Thursday, November 11, 2010

My meeting with Henry Waxman (thanks, Eldad)

Disclaimer: I wrote the following a couple of hours after my encounter with Congressman Henry Waxman today. This is not verbatim, it is not a transcript, but it is my recollection of the conversation. I've kept in everything from our discussion as I remembered it - including the things I said that could have been much better.

It's not every day you see a Representative of the House outside of the coffee shop you're about to enter. Well, at least not one as recognizable as the liberal titan Henry Waxman. But there he was: talking on his phone on the street corner, only ten feet away from me.

Dear lord, I thought to myself. Should I say something to him? Should I say something about ending military aid to Israel, ending the wars in Iraq or Afghanistan? Oh god, I should, but I hate confrontations.

The congressman continued to walk around on his phone, talking to someone who was probably Very Important about a Seriously Important Subject. Should I say something?

Waxman went into a next door restaurant and sat down to eat with another man, someone I didn't recognize. Oh damn, there went my opportunity, I thought. I don't want to interrupt his lunch – that would be rude.

- **Written tasks**:
(1) For each statement about the account of the Waxman encounter, answer yes or no, and quote the words from the text that decide it. (a) The writer first spotted Waxman inside the coffee shop. (b) The writer presents the account as a transcript of the conversation. (c) Waxman sat down to eat with a man the writer did not recognize.
(2) Reproduce the account of the Waxman encounter word for word from "The congressman continued" to "I say something?".
Base your work on the account of the Waxman encounter alone.

- **Information provided**:

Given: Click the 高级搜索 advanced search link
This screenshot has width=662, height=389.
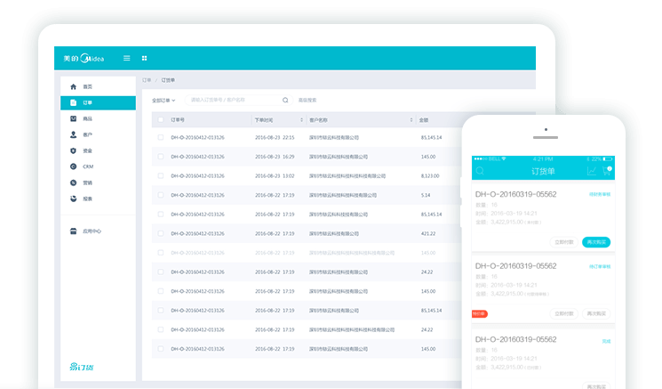Looking at the screenshot, I should pyautogui.click(x=307, y=100).
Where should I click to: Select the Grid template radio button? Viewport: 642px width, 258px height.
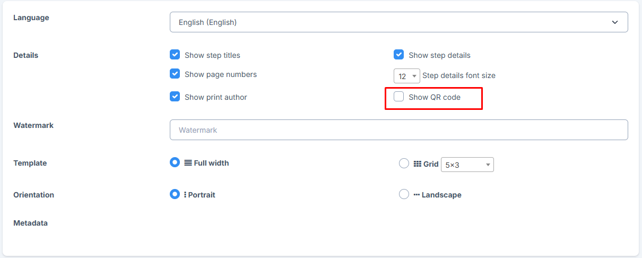click(404, 164)
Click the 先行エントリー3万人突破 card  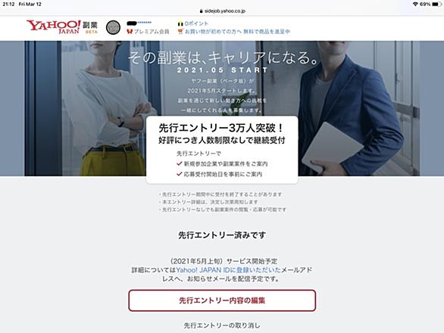222,150
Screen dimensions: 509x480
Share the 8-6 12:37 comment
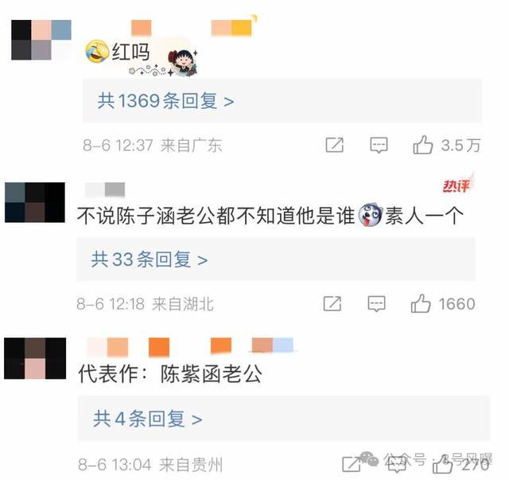coord(334,145)
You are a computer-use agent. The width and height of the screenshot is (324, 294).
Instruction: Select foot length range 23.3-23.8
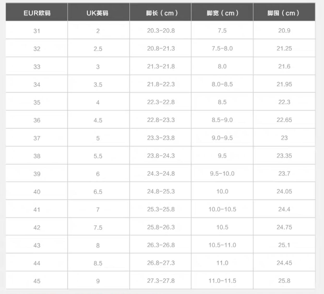161,138
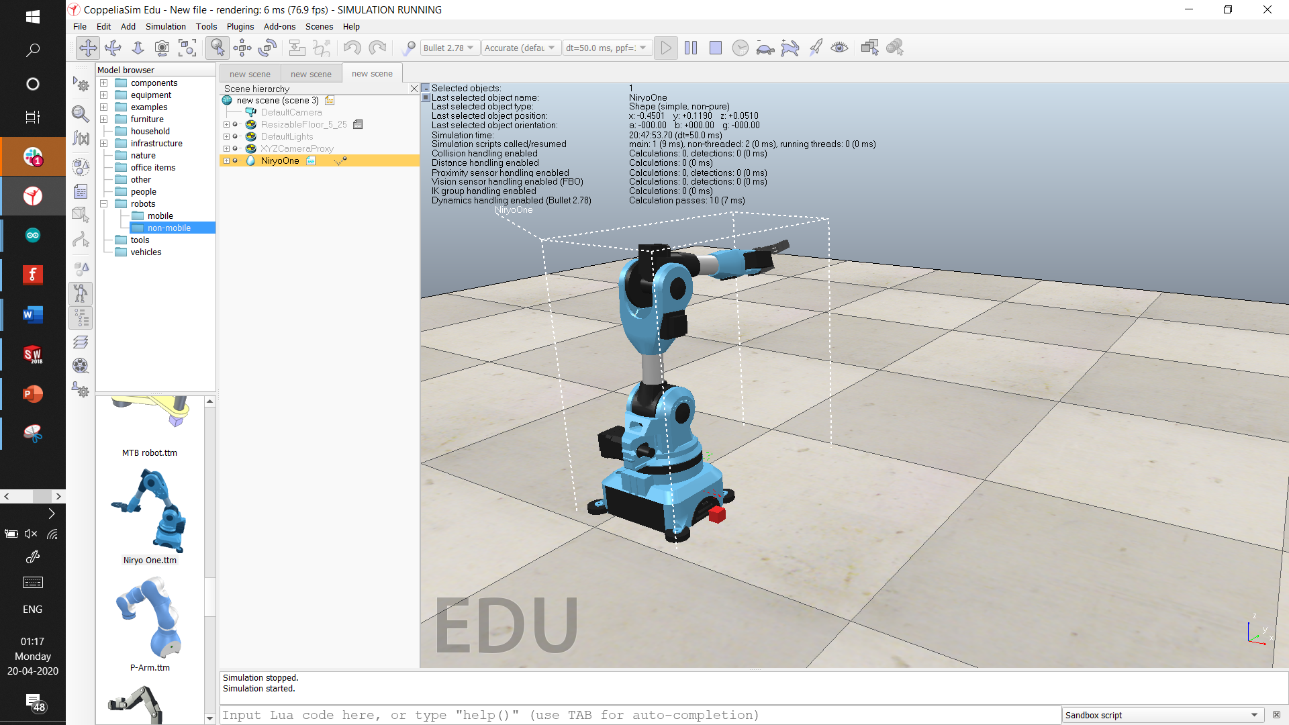The height and width of the screenshot is (725, 1289).
Task: Click the fit-to-view toolbar icon
Action: click(x=187, y=48)
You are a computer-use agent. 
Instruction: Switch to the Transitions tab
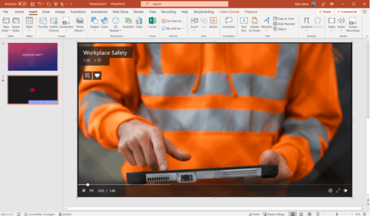click(78, 12)
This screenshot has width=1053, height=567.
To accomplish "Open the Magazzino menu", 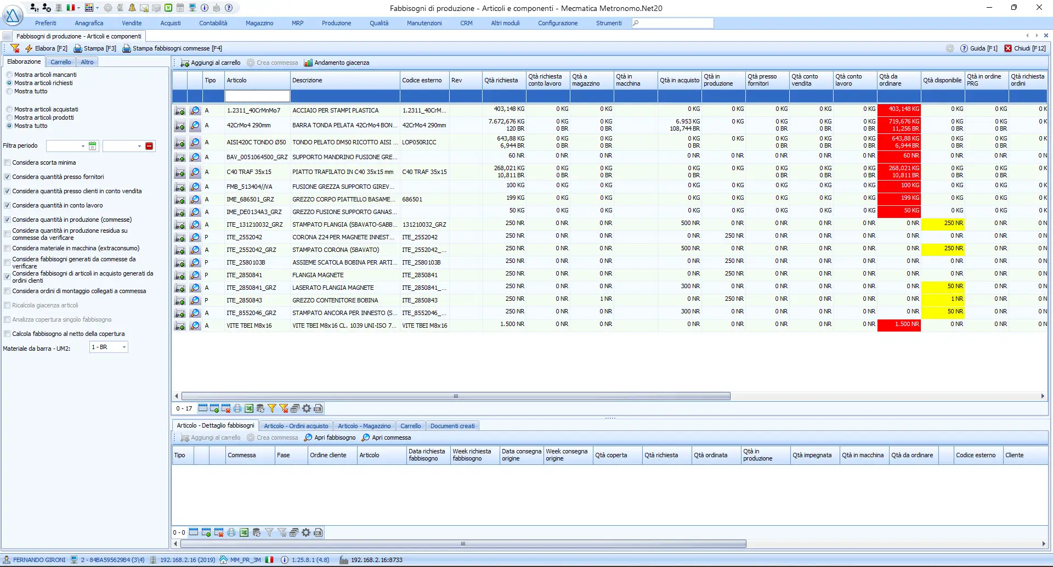I will point(259,23).
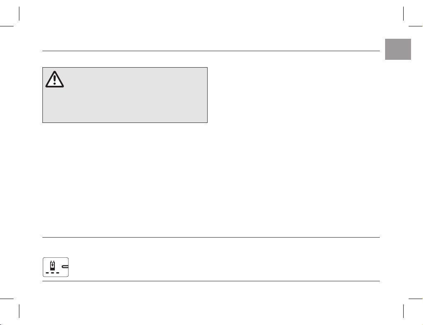Select the gray chapter tab square
This screenshot has width=423, height=325.
tap(398, 49)
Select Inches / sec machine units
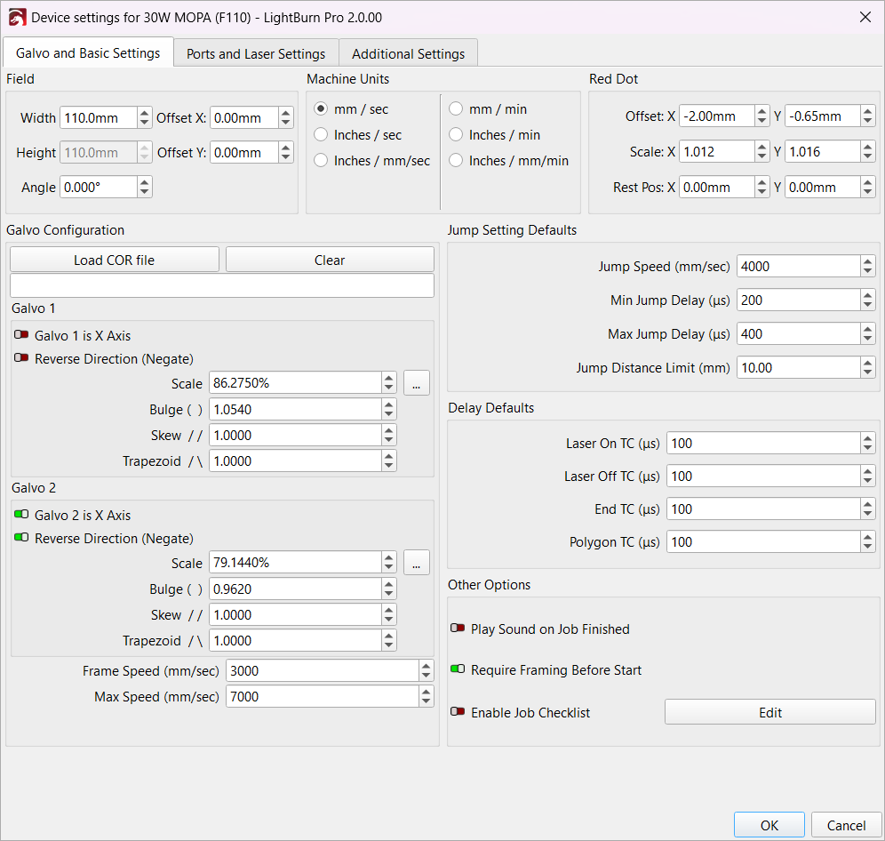The image size is (885, 841). pyautogui.click(x=322, y=135)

- **Task solutions**:
(1)
(a) No: "outside of the coffee shop you're about to enter"
(b) No: "it is not a transcript"
(c) Yes: "sat down to eat with another man, someone I didn't recognize"

(2)
The congressman continued to walk around on his phone, talking to someone who was probably Very Important about a Seriously Important Subject. Should I say something?